(Records drawn from a dataset)
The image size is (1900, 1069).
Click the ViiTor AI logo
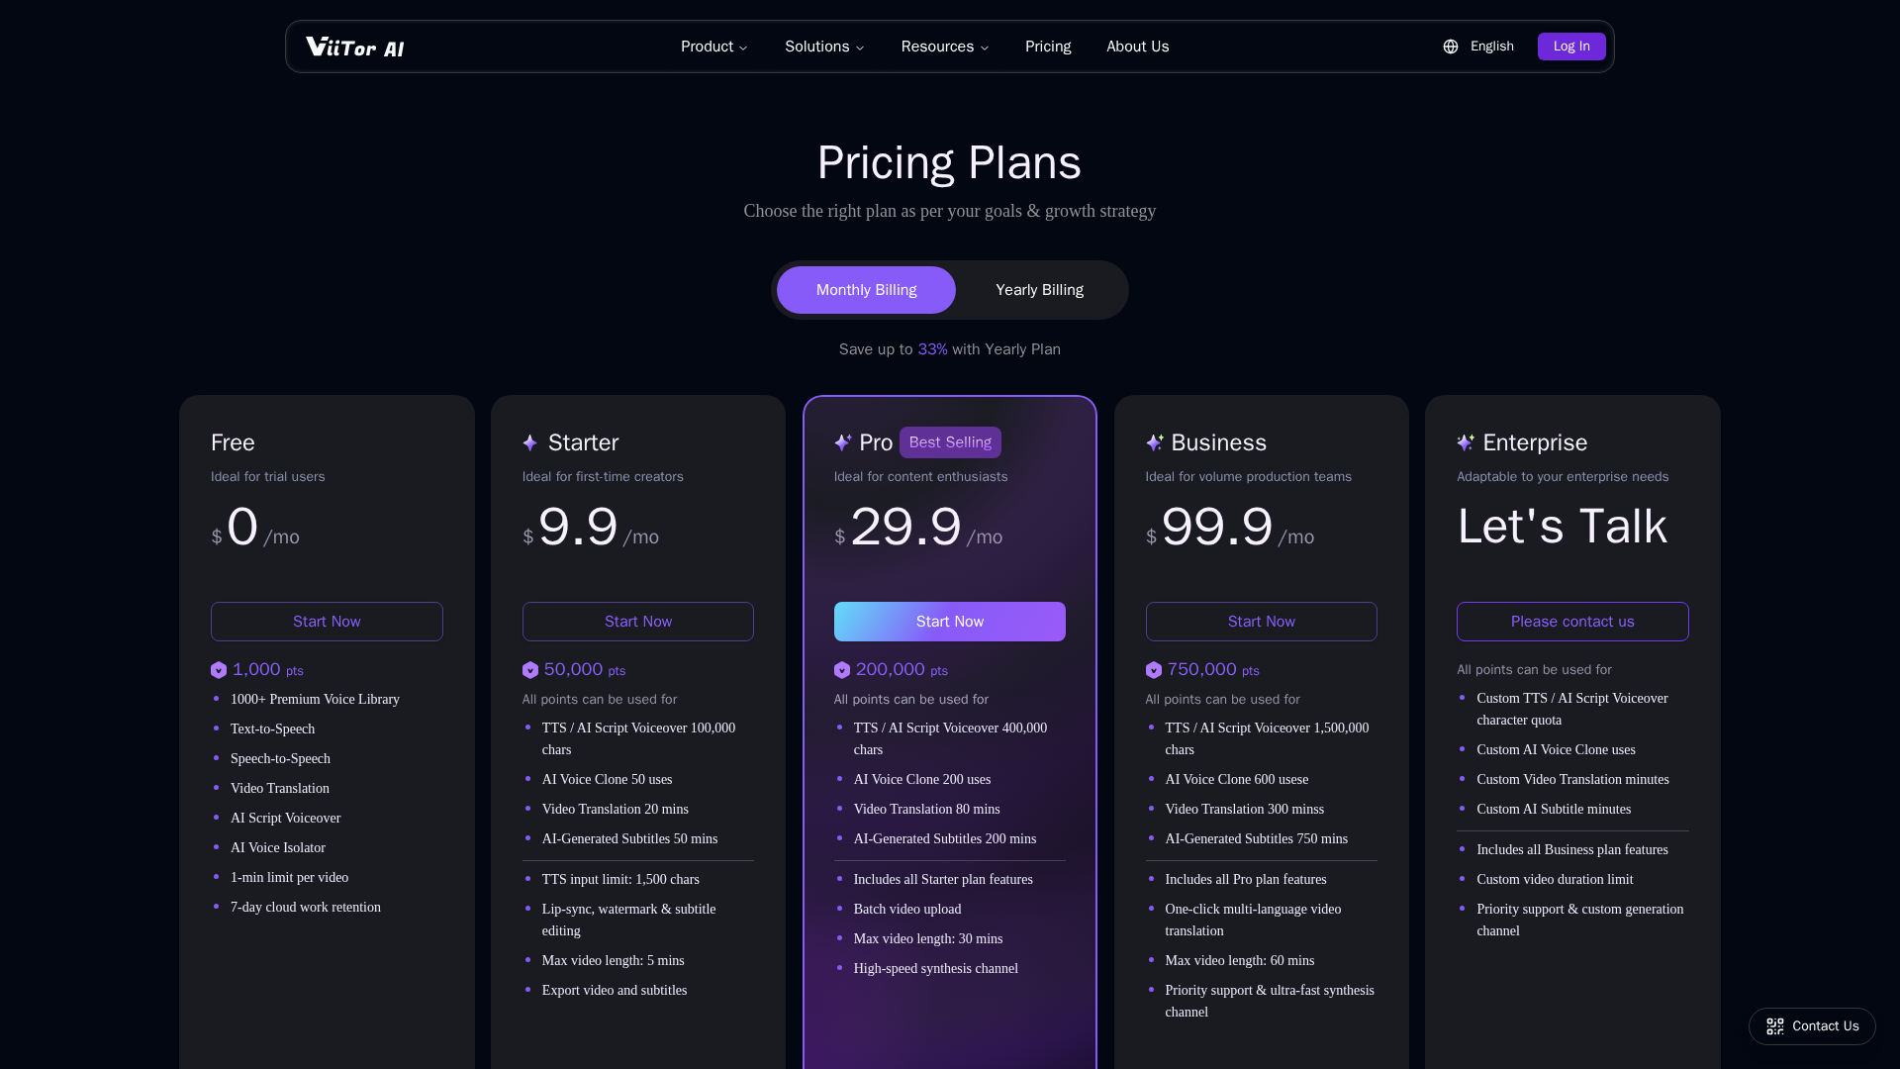354,47
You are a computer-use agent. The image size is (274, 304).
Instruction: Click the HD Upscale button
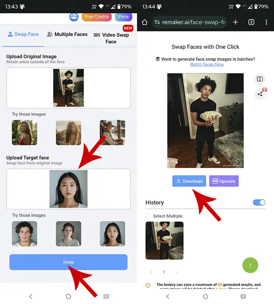224,181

- What to do
Whenever a line of the records holds the string "image", pick it out and copy it.

- Answer space
The image size is (1900, 1069).
You are a computer-use agent. The image size is (274, 304).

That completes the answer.